Do you feel like you are being pulled in a million different directions? It’s hard for you to know what task or person to attend to first. You keep thinking that if you could just get one more thing done on your to-do list, you could breathe or take a break.

But then there is always more to do than you have hours in the day. It becomes hard to prioritize and by late afternoon, you are completely exhausted and want to crawl into bed hours before bedtime. But doing so, leaves you feeling guiltier and more frustrated with yourself and your life.

If this cycle resonates with you, you aren’t alone. This pattern of pushing through exhaustion to get more done only to feel more exhausted and unproductive is a common experience of modern-day parents. While our modern world has sped up, there is increasing pressure on parents to do more for their kids. And if you are a working mom trying to juggle career and family, this pressure to do more with less time, leaves many moms feeling like they aren’t enough.

Research is starting to emerge that shows burnout isn’t something you only experience at your job, but you can also experience parental burnout. In fact, one parental burnout study stated that approximately 2-12% of parents are so exhausted that they are actually experiencing burnout. In my experience, the frequency of parental burnout, especially working mom burnout is actually much higher.

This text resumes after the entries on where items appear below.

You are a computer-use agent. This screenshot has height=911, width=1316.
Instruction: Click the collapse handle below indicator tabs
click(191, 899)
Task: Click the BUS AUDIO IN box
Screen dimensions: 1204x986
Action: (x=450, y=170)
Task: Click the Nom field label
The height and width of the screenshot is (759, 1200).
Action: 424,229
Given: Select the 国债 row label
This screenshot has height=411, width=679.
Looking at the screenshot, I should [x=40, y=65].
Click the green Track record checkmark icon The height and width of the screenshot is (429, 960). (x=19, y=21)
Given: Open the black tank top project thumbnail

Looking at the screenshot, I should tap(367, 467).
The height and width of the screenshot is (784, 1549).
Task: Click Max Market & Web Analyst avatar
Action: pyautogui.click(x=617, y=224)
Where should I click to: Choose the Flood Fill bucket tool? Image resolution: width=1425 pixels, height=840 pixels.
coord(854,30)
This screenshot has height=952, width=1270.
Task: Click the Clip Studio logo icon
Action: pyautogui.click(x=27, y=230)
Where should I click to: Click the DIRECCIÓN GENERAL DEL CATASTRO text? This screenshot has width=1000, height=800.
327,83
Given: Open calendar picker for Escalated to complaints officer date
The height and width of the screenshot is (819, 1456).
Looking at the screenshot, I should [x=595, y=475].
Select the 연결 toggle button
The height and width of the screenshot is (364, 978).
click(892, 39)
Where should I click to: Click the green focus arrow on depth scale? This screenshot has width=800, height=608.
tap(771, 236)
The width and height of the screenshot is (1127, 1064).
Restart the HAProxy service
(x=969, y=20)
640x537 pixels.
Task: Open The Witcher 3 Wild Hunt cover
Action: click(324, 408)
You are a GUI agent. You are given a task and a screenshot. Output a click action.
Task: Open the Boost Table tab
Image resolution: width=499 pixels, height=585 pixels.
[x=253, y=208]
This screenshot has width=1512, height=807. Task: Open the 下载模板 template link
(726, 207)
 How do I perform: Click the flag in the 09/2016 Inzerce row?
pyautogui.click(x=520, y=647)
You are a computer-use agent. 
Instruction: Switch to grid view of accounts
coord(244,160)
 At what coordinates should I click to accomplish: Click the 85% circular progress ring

I invite you to clear some space to listen to the signals your mind and body are trying to tell you, so you can get on a path to either preventing or recovering from mom burnout. No matter what level of fatigue or number of symptoms you are experiencing, if you are giving more than you are receiving, you will feel off. When you feel out of balance, your body will let you know.
We often cover up these symptoms with busyness, more cups of coffee, lots of chocolate, another glass of wine, mindlessly scrolling Facebook, or binging on Netflix. Symptoms are invitations to tune into ourselves and learn what we need instead of ignoring ourselves, tuning out, or pushing through it.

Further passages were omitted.